Problem details: All lines of the entries with "Accetta" in them must be listed.

(Pixel coordinate grounding data)
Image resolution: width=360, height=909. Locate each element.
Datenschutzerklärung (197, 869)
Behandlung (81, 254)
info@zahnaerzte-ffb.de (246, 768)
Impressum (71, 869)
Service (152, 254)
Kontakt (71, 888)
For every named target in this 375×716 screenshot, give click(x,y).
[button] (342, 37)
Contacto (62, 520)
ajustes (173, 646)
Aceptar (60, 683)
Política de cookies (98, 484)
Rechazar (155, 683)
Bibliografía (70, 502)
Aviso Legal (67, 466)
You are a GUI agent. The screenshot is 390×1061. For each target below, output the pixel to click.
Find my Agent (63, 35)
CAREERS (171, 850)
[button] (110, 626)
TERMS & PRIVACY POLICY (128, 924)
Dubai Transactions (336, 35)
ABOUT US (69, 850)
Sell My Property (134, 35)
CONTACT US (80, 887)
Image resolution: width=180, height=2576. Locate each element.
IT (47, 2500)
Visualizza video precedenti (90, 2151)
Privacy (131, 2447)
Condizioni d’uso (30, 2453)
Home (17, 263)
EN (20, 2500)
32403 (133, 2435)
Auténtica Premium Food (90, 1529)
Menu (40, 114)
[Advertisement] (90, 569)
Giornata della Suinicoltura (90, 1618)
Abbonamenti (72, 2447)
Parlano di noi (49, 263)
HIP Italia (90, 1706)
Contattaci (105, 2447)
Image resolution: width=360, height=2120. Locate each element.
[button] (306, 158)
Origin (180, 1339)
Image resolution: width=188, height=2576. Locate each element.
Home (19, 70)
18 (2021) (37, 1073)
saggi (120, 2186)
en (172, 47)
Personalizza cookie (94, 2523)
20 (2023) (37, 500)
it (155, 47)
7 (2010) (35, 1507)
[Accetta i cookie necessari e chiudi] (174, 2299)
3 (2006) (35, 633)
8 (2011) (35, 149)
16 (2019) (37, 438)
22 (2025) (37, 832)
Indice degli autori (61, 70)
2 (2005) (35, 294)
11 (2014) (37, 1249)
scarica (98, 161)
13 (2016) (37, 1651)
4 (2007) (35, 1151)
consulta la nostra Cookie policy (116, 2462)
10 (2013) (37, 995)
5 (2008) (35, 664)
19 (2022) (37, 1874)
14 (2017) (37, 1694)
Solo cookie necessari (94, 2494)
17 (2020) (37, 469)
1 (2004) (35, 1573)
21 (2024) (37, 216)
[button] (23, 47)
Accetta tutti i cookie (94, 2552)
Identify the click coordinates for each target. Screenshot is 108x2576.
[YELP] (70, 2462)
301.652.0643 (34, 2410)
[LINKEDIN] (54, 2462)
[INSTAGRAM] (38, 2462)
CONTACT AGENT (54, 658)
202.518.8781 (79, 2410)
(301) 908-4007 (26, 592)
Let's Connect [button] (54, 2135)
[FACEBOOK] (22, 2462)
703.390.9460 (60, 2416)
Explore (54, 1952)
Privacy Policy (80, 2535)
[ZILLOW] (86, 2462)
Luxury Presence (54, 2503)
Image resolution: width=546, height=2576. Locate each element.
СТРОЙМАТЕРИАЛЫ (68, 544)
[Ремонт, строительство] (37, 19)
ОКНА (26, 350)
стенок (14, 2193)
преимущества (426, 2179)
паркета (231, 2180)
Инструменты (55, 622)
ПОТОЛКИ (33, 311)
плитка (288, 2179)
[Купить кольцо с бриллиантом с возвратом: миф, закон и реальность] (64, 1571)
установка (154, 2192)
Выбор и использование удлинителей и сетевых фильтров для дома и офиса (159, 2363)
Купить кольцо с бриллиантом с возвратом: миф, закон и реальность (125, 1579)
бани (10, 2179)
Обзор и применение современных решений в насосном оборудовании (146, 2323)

Problem solution:
[Accetta i cookie necessari e chiudi] (174, 2299)
Accetta tutti i cookie (94, 2552)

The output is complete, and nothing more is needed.